Les valeurs prédictives des tests de diagnostic dépendent de la prévalence de la maladie. La faible valeur prédictive positive des tests de conduction nerveuse n’est pas inhabituelle pour une maladie dont le taux de prévalence est inférieur à 5% dans la population générale. Cela suggère que les tests de conduction nerveuse ne sont pas adaptés à des fins de dépistage parmi les populations non malades. La valeur prédictive positive serait beaucoup plus élevée lorsque les tests sont utilisés sur des patients présentant des symptômes d’engourdissement et de picotements dans les mains.

En plus de posséder une précision diagnostique plus élevée que celle des tests de conduction motrice et sensorielle du nerf médian isolés, la mesure de la différence de latence médian-ulnaire a l’avantage d’être moins influencée par des facteurs tels que l’âge, la taille, le poids et la température de la main. Il a été suggéré que l’implication du nerf ulnaire pourrait être présente dans le SCC, comme le montrent les symptômes et la perte sensorielle impliquant les doigts ulnaires et la résolution de ces résultats après la libération du canal carpien. La similarité des latences motrices et sensorielles du nerf ulnaire chez les personnes présentant un SCC cliniquement certain et les témoins montrés dans la présente étude suggère que les anomalies de conduction du nerf ulnaire en association avec le SCC sont rares.

Le diagramme standardisé des symptômes de la main a démontré une sensibilité élevée mais une faible spécificité dans le diagnostic du SCC parmi cet échantillon de population de personnes présentant un engourdissement et des picotements dans la main. Par conséquent, si le diagramme est utilisé parmi les populations dans le but de dépister le SCC, le diagnostic final devrait être confirmé par une histoire détaillée prise par un médecin.

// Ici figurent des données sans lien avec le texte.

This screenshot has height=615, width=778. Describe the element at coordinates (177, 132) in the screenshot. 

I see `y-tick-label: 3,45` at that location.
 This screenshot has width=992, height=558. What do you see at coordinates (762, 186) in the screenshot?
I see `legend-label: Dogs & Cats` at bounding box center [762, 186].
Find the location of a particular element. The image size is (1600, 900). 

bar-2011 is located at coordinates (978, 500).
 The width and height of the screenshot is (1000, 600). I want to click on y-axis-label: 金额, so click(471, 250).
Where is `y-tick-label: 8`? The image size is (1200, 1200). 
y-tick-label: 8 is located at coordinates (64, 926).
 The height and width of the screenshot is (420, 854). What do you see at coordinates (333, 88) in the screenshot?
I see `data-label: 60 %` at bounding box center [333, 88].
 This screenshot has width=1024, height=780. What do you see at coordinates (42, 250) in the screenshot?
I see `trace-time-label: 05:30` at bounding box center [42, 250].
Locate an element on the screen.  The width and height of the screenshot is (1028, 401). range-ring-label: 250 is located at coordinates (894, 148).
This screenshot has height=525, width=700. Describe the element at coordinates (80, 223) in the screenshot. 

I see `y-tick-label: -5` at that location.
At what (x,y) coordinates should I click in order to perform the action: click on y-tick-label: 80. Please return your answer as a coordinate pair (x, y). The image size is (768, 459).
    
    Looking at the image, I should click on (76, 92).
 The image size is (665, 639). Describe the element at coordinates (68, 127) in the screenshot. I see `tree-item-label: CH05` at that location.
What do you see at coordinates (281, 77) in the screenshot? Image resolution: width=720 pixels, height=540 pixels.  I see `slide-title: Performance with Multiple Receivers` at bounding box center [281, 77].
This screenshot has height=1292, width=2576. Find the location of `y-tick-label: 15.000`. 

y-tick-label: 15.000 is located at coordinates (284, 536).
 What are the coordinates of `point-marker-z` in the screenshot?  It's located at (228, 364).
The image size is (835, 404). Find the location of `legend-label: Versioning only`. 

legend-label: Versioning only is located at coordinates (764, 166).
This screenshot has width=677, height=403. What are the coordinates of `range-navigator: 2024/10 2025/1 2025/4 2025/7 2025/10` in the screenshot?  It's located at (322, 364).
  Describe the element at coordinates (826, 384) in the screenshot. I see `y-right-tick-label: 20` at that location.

En conclusion, le test de conduction nerveuse a une sensibilité et une spécificité modérées et une faible valeur prédictive positive dans le SCC en population. Parmi les différents tests de conduction nerveuse motrice et sensorielle, la mesure de la différence de latence sensorielle médiane-ulnaire semble avoir la plus grande précision diagnostique.